» TASK DESCRIPTION
Can you reproduce the data beneath, keeping every line exact?

Stored records
--- START ---
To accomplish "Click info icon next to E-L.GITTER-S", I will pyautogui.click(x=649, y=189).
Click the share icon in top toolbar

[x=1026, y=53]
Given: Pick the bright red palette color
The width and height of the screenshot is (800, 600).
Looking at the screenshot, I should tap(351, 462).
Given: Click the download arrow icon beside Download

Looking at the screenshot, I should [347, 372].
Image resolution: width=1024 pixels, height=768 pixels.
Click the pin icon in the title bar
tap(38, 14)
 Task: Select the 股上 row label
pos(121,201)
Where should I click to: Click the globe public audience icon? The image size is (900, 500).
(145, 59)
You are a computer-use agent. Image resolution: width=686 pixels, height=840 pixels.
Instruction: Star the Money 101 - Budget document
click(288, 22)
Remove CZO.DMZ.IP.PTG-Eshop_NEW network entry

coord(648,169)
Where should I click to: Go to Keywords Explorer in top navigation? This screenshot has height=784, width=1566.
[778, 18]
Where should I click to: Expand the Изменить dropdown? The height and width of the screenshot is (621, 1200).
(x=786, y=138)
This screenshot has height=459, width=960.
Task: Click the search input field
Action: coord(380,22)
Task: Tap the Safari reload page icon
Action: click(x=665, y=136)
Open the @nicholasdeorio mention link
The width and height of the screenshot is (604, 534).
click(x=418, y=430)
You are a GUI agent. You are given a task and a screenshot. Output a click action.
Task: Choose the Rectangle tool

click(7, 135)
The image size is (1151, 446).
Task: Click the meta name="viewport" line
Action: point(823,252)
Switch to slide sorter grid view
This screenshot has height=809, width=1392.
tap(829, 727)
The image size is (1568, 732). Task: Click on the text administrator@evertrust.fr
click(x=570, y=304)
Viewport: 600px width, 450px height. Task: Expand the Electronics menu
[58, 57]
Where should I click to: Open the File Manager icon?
--- END ---
» RESULT OF THE EXERCISE
To accomplish "Click info icon next to E-L.GITTER-S", I will pyautogui.click(x=649, y=189).
Click the share icon in top toolbar

[x=1026, y=53]
Given: Pick the bright red palette color
The width and height of the screenshot is (800, 600).
Looking at the screenshot, I should tap(351, 462).
Given: Click the download arrow icon beside Download

Looking at the screenshot, I should [347, 372].
Image resolution: width=1024 pixels, height=768 pixels.
Click the pin icon in the title bar
tap(38, 14)
 Task: Select the 股上 row label
pos(121,201)
Where should I click to: Click the globe public audience icon? The image size is (900, 500).
(145, 59)
You are a computer-use agent. Image resolution: width=686 pixels, height=840 pixels.
Instruction: Star the Money 101 - Budget document
click(288, 22)
Remove CZO.DMZ.IP.PTG-Eshop_NEW network entry

coord(648,169)
Where should I click to: Go to Keywords Explorer in top navigation? This screenshot has height=784, width=1566.
[778, 18]
Where should I click to: Expand the Изменить dropdown? The height and width of the screenshot is (621, 1200).
(x=786, y=138)
This screenshot has height=459, width=960.
Task: Click the search input field
Action: coord(380,22)
Task: Tap the Safari reload page icon
Action: click(x=665, y=136)
Open the @nicholasdeorio mention link
The width and height of the screenshot is (604, 534).
click(x=418, y=430)
You are a GUI agent. You are given a task and a screenshot. Output a click action.
Task: Choose the Rectangle tool

click(7, 135)
The image size is (1151, 446).
Task: Click the meta name="viewport" line
Action: point(823,252)
Switch to slide sorter grid view
This screenshot has height=809, width=1392.
tap(829, 727)
The image size is (1568, 732). Task: Click on the text administrator@evertrust.fr
click(x=570, y=304)
Viewport: 600px width, 450px height. Task: Expand the Electronics menu
[58, 57]
Where should I click to: Open the File Manager icon?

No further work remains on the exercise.